Methods: To determine whether any of these kinase cascades were activated by opioids, mu, delta, or kappa opioid receptors were transiently introduced into COS-7 cells together with MAPKs tagged to allow recognition by specific antibodies, and then exposed to opioids. Mitogen-activated protein kinase activation was determined by an in vitro MAPK activation assay. In addition, C6 glioma cells with either mu, delta, or kappa receptors stably introduced were exposed to opioids and MAPK activation determined by in vitro activation assay or antibody detection of activated forms.
Results: Transient experiments in COS cells revealed potent stimulation of ERK by mu and delta receptor activation, weak stimulation of stress-activated protein kinase by all receptor types, and no activation of p38. In stably transfected C6 glioma cells, only ERK activation was observed. Extracellular signal-related kinase induction was rapid, peaking 5 min after stimulation, and its activation was receptor-type specific. Mu and delta receptor stimulation activated ERK, but kappa stimulation did not.

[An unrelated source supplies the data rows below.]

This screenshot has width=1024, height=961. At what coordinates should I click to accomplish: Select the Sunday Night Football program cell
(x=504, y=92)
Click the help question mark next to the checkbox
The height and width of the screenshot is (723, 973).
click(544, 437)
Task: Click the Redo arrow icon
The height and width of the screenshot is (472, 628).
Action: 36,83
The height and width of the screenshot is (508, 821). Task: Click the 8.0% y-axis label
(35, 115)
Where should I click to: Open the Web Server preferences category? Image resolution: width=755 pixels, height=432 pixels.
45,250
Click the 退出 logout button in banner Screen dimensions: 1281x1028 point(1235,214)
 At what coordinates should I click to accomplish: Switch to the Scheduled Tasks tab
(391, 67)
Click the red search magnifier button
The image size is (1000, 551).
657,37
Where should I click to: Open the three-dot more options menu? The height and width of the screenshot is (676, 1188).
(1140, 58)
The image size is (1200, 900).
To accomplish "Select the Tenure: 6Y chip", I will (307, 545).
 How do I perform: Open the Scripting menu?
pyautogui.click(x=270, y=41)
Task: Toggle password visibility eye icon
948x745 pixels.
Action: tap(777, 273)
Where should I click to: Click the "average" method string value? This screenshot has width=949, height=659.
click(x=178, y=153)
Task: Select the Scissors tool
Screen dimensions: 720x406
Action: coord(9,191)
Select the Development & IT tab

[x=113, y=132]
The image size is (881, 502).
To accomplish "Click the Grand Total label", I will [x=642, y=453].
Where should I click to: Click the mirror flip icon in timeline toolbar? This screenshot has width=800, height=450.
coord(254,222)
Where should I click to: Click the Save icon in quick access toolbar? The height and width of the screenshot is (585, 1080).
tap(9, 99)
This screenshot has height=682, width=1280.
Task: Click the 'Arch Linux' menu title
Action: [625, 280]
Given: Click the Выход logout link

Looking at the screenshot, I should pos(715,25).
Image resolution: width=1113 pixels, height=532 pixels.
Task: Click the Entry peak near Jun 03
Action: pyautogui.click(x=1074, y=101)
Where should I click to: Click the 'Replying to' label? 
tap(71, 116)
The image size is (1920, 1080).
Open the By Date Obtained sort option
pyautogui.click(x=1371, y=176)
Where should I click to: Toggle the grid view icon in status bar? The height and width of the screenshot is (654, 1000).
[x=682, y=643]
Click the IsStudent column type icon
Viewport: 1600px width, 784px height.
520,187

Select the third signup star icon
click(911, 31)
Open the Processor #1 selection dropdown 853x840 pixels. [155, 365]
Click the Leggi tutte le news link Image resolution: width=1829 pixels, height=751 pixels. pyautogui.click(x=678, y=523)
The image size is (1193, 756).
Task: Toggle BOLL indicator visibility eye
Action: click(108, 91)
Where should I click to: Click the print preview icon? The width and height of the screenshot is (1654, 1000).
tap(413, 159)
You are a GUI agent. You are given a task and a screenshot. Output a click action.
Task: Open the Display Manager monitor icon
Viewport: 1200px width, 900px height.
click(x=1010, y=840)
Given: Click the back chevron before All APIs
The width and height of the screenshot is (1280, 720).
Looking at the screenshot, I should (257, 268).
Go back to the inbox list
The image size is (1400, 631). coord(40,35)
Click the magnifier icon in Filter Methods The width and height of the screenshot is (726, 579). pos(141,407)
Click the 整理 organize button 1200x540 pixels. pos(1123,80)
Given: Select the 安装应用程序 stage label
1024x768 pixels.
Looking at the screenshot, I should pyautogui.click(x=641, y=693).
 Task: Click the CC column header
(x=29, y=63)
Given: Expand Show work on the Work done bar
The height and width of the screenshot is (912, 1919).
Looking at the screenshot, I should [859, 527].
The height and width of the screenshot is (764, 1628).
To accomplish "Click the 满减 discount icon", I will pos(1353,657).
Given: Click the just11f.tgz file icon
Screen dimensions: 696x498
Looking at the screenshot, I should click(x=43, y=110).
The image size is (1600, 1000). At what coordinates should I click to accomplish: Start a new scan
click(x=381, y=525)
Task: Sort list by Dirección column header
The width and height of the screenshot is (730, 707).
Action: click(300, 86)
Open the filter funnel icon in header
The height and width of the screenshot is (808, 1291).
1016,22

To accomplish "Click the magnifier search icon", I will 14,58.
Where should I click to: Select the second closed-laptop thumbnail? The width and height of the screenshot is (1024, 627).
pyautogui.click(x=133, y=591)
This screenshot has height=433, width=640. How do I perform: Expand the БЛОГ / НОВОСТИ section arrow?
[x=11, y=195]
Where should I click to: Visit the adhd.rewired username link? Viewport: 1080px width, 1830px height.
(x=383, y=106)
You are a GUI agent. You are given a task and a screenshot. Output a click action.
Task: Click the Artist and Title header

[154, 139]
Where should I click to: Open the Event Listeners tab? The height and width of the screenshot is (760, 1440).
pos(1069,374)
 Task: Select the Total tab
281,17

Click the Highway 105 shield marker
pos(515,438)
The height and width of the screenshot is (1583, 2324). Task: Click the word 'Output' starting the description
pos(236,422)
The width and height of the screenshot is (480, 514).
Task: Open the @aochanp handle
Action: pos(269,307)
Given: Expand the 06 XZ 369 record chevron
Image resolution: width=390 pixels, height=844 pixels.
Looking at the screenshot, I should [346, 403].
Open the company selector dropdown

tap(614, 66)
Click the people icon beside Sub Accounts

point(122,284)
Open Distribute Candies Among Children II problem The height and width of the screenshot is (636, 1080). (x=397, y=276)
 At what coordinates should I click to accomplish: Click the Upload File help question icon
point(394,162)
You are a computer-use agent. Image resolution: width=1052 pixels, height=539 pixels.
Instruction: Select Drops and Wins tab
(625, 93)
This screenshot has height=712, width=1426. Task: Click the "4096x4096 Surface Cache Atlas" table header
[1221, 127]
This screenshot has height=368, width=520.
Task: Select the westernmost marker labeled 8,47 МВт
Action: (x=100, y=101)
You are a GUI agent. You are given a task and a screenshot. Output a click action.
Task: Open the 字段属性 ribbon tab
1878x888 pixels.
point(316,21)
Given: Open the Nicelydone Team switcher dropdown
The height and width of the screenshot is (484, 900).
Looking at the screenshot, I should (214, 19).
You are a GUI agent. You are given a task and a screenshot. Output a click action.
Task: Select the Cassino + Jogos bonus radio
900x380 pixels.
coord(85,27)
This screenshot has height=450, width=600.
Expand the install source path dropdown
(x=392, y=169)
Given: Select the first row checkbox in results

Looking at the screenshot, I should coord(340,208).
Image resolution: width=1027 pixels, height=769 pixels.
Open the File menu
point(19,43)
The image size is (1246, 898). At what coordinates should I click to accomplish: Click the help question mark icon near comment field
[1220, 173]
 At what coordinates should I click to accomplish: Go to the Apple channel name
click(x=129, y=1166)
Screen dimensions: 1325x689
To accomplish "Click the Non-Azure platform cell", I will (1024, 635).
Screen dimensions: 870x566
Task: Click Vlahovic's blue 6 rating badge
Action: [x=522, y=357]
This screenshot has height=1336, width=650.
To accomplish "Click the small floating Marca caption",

Conclusions: These results show that acute opioid signaling is not only inhibitory, but can strongly activate an important signaling cascade. Extracellular signal-related kinase activation may contribute to desirable responses to opioids, such as analgesia and sedation, and also to undesirable adaptive responses, such as tolerance, physical dependence, and possibly addiction. Further study of this system could provide greater insight into the molecular mechanisms underlying these clinical problems.